*YOUR INSTRUCTIONS*: Repeat the lines of the material from the line with "Collapse the Extents properties section" up to and including the line with "point(83,313)", word for word.

*SUPPLIED MATERIAL*:
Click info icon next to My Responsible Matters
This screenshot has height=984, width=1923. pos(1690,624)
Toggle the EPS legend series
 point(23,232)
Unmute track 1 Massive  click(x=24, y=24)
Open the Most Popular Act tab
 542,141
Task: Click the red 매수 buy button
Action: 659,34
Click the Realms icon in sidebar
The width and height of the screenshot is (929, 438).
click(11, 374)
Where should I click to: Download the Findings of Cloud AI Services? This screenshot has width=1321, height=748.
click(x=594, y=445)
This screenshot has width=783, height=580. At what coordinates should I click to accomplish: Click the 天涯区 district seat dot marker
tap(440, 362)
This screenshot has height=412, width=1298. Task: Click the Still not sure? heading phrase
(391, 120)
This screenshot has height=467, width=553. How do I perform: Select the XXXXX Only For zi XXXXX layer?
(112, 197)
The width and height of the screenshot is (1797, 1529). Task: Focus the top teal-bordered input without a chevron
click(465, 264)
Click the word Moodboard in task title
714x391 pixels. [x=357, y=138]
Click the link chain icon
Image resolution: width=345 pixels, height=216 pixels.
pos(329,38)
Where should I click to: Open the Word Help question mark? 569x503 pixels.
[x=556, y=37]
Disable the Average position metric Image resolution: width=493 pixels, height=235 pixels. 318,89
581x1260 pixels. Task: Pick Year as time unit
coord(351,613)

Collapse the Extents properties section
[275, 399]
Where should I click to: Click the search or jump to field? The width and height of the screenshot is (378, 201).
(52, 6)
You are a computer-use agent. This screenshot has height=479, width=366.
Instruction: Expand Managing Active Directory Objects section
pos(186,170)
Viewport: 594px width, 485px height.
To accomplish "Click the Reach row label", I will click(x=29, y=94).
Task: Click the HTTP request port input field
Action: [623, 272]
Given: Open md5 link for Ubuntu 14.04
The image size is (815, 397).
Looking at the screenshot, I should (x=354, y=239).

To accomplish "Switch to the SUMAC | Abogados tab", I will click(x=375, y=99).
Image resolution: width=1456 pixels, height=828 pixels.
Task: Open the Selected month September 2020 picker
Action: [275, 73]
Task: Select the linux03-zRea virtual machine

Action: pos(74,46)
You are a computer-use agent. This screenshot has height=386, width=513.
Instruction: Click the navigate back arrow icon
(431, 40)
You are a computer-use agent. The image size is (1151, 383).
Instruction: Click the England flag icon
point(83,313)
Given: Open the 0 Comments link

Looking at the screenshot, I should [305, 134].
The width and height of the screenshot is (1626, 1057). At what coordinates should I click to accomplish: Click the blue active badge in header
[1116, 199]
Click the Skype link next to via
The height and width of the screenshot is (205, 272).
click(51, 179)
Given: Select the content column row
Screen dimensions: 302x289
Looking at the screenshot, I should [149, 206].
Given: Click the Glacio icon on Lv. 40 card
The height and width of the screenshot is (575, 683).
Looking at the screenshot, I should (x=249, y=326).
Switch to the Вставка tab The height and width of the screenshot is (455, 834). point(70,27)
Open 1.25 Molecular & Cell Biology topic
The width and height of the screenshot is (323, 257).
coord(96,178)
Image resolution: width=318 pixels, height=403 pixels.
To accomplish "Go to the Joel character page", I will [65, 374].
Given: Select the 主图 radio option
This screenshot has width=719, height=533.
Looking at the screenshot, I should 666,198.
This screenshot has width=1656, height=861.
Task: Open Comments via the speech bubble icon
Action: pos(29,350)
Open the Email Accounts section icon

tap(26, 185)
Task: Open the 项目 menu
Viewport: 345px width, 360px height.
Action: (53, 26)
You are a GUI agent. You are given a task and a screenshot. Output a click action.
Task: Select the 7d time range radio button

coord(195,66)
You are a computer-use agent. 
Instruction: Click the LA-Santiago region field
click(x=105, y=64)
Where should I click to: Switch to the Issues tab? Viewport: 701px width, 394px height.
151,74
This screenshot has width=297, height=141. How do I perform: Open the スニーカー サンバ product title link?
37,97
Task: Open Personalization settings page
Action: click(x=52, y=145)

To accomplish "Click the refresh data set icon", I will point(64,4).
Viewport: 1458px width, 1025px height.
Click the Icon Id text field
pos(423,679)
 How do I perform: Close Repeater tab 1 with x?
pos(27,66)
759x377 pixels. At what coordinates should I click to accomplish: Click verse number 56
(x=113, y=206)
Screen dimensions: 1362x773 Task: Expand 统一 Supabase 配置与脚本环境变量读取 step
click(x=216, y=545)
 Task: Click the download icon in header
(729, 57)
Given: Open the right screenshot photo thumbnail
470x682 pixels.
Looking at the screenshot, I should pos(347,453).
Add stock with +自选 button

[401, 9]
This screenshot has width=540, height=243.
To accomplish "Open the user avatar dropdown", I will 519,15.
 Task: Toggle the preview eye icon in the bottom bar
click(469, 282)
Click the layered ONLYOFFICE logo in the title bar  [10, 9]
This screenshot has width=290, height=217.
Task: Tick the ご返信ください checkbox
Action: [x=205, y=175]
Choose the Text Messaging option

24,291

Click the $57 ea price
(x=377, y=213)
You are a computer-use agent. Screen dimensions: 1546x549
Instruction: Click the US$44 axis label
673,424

*RIGHT ANSWER*:
Collapse the Extents properties section
[275, 399]
Where should I click to: Click the search or jump to field? The width and height of the screenshot is (378, 201).
(52, 6)
You are a computer-use agent. This screenshot has height=479, width=366.
Instruction: Expand Managing Active Directory Objects section
pos(186,170)
Viewport: 594px width, 485px height.
To accomplish "Click the Reach row label", I will click(x=29, y=94).
Task: Click the HTTP request port input field
Action: [623, 272]
Given: Open md5 link for Ubuntu 14.04
The image size is (815, 397).
Looking at the screenshot, I should (x=354, y=239).

To accomplish "Switch to the SUMAC | Abogados tab", I will click(x=375, y=99).
Image resolution: width=1456 pixels, height=828 pixels.
Task: Open the Selected month September 2020 picker
Action: [275, 73]
Task: Select the linux03-zRea virtual machine

Action: pos(74,46)
You are a computer-use agent. This screenshot has height=386, width=513.
Instruction: Click the navigate back arrow icon
(431, 40)
You are a computer-use agent. The image size is (1151, 383).
Instruction: Click the England flag icon
point(83,313)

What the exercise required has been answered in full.